BAM! The Behance Artistic Media Dataset for Recognition Beyond Photography
This dataset addresses the problem of limited machine recognition capabilities for non-photographic artwork, primarily for researchers in computer vision and AI, but it is incremental as it builds on existing data collection efforts.
The authors tackled the challenge of recognizing and categorizing artistic images that differ from everyday photography by creating the Behance Artistic Media dataset, which includes large-scale annotated artwork with baseline experiments showing its value for style prediction, object classifier improvement, and domain adaptation.
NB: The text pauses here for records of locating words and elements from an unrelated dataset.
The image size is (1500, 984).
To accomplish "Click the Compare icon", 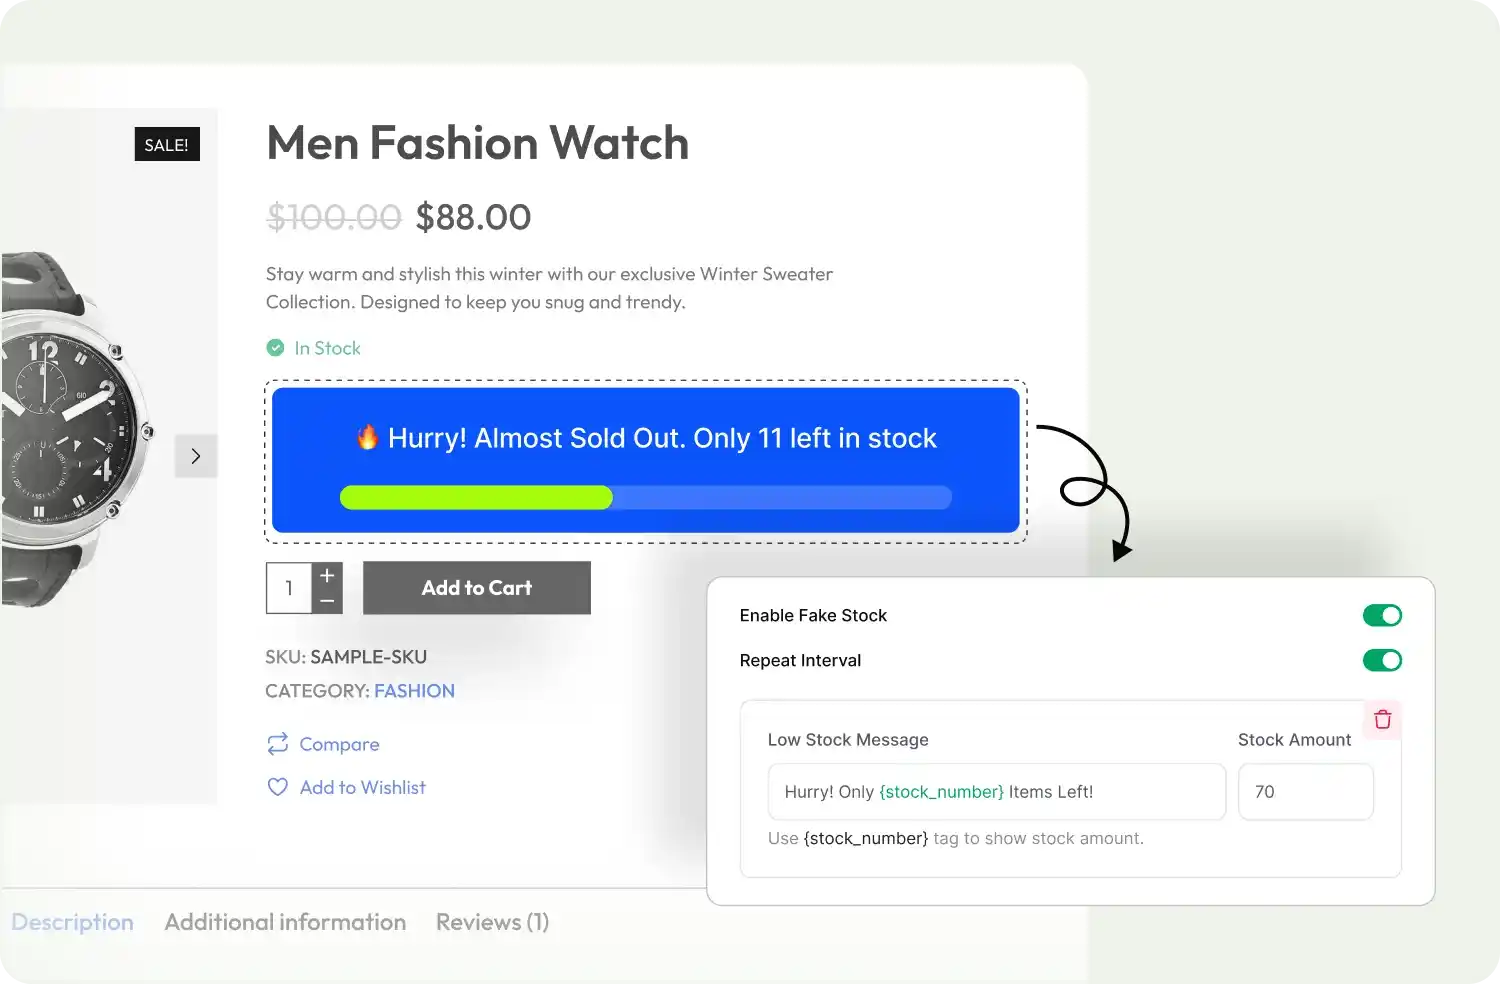I will (x=278, y=744).
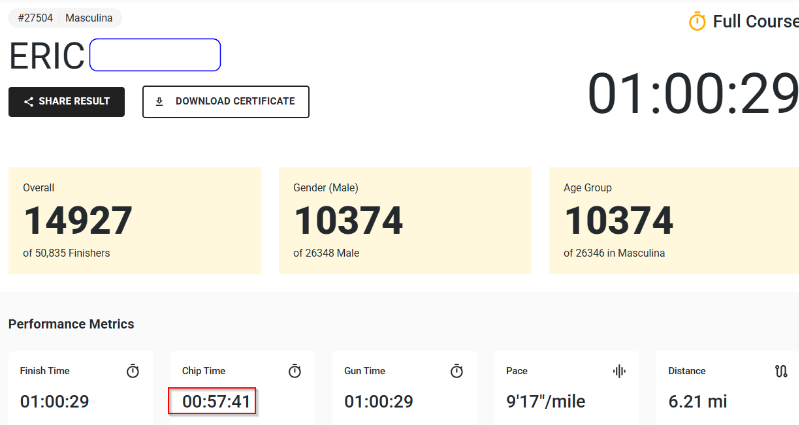Click the stopwatch icon on Gun Time card
This screenshot has height=425, width=799.
coord(457,371)
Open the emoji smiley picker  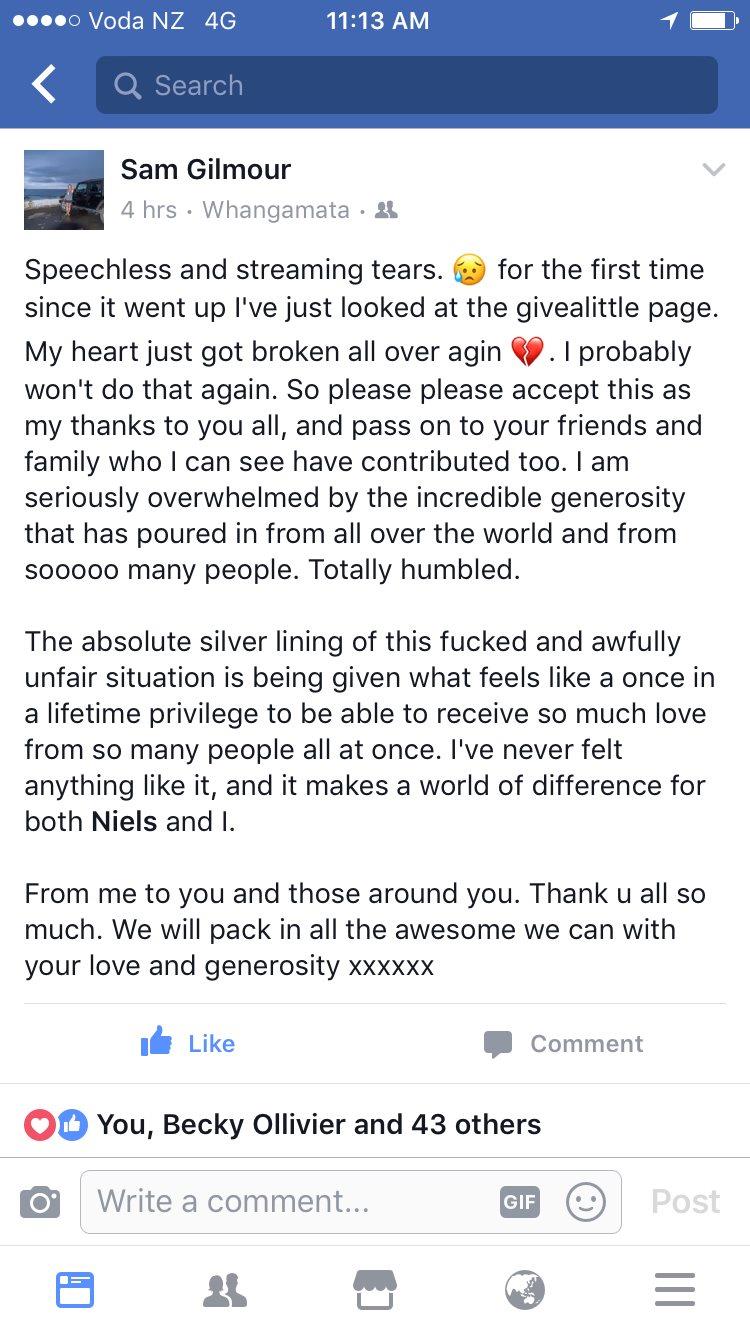(x=585, y=1201)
Computer vision systems are designed to work well within the context of everyday photography. However, artists often render the world around them in ways that do not resemble photographs. Artwork produced by people is not constrained to mimic the physical world, making it more challenging for machines to recognize. This work is a step toward teaching machines how to categorize images in ways that are valuable to humans. First, we collect a large-scale dataset of contemporary artwork from Behance, a website containing millions of portfolios from professional and commercial artists. We annotate Behance imagery with rich attribute labels for content, emotions, and artistic media. Furthermore, we carry out baseline experiments to show the value of this dataset for artistic style prediction, for improving the generality of existing object classifiers, and for the study of visual domain adaptation. We believe our Behance Artistic Media dataset will be a good starting point for researchers wishing to study artistic imagery and relevant problems.